The Arrhenius plot of the viscosity of ethylene glycol is presented as an insert in Fig. 8. The red dashed line is included to emphasize that the data exhibit non-Arrhenius behavior, that is, ethylene glycol is not a strong liquid according to Angell’s classification of liquid glass formers [31]. According to Angell’s research results, the viscosity of a glass-forming system is expected to be on the order of 10¹² Pa s at the glass transition temperature [31]. Given this, one can produce the corresponding Angell plot in order to determine the fragility index of EG [32], which is defined by Eq. 3:

$$m = \partial \left( {\log \eta } \right)/\partial \left( {Tg/T} \right)|_{T = Tg}$$

(3)

Fig. 8

Angell plot of the dynamic viscosities of ethylene glycol. Insert shows Arrhenius plot of the dynamic viscosities of ethylene glycol

Its value for ethylene glycol was found to be 70, which is indicative of a moderately fragile liquid. The previous temperature-resolved dielectric spectroscopy study found EG to be a type A glass former, that is, its α-relaxation peak is accompanied on its high frequency side only by the excess wing, and has no secondary relaxation peak, β [33]. In Ref. [33], Tg = 152.0 K was determined by interpolating τ_α(T) at τ_g = 100 s and the fragility index m = 50.0 was obtained by evaluating the numerical temperature derivative of the relaxation time data at Tg. The value of Tg coincides with the value determined in this work; however, the fragility index is about 30 % smaller. The error analysis of our DSC experiment indicates that the Tg was determined with the precision of ± 1 °C. The fragility index was determined from the Angell plot shown in Fig. 8. Despite the large interval with no experimental data, the fit is very good (the coefficient of determination, R² = 0.99998), hence its tangent value error is less than 1 %. Since neither raw dielectric spectroscopy data nor the log(τ_α) = f(T) relationship corresponding to EG was reported in Ref. [33], it is difficult to comment on the m values discrepancy. In an attempt to assess the validity of our data, the fragility indices of hydrogen bonding glass formers similar to EG are listed in Table 1. When compared to the others, the value for EG does not appear to be an outlier. Linear regression analysis of the fragility index as a function of molar mass, surface tension, number of OH groups, and glass transition temperature was performed. The strongest correlation was found between the fragility index and the surface tension (Fig. 9). This is to be expected because both the viscosity and the surface tension similarly depend on the intermolecular forces.

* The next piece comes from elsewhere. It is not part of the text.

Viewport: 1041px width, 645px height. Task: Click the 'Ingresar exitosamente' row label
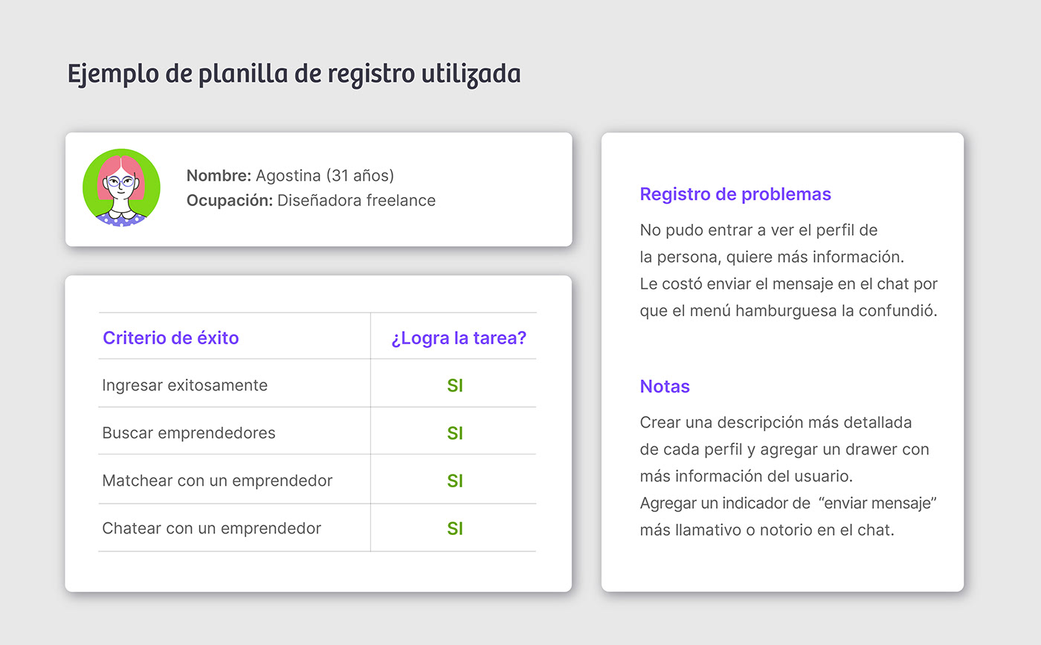[x=184, y=385]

Table 1 Fragility indices of some representative hydrogen-bond-forming small molecules compared to their corresponding physicochemical properties

Fig. 9

Fragility index as a function of surface tension for the compounds listed in Table 1. The parameters related to the linear fit, Y = A + B * X, are: A = 33.25 ± 10.5, B = 581.6 ± 270, R = 0.63115

4 Conclusions

The densities and viscosities of EG were measured in the temperature interval starting in the supercooled region at 248 (12 K below the regular crystallization point) and extending up to 313 K. The density was found to linearly depend on temperature in the entire range studied; no deviation from linearity was observed around the crystallization point and the cubic expansion coefficient was found to be γ = (5.20 + 3.99 × 10⁻³ T K⁻¹) × 10⁻⁴ K⁻¹. When our experimental density data were applied to calculate the viscosity values using the correlation dependence published in Ref. [1], the discrepancy between our experimental data and the calculated values was less than 2 % above the freezing point; however, in the supercooled region, the discrepancy increases up to 4 % at 248 K. When the cooling rate is higher than 10 K min⁻¹ and the sample mass is less than 5 mg, EG does not freeze; it undergoes glass formation (Tg =  − 121 °C) as revealed in our DSC experiments. The Arrhenius plot for viscosity data was found to be nonlinear; from the Angell plot, it was concluded that EG is a moderately fragile liquid with the fragility index = 70.